STATED EXERCISE:
Extract each line in the listing below that contains the string "icon".

TASK DATA:
____________________

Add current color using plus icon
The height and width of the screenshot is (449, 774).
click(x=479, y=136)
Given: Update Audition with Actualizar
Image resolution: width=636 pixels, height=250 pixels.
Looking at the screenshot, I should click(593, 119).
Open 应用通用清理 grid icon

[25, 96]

____________________

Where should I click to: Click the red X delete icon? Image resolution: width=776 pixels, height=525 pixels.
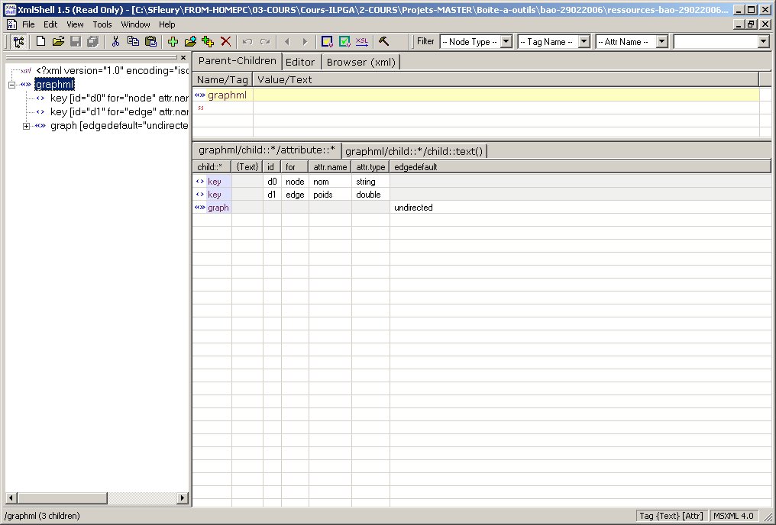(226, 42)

____________________

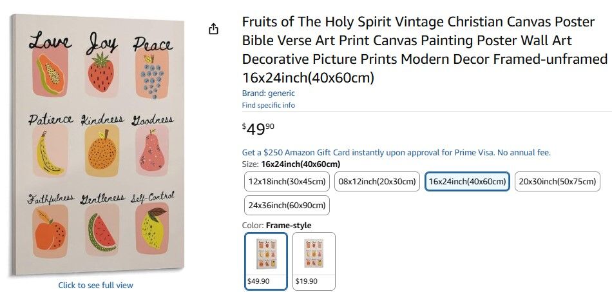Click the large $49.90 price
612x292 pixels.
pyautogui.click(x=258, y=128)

____________________

COMPLETED TASK:
Add current color using plus icon
Open 应用通用清理 grid icon
Where should I click to: Click the red X delete icon? Image resolution: width=776 pixels, height=525 pixels.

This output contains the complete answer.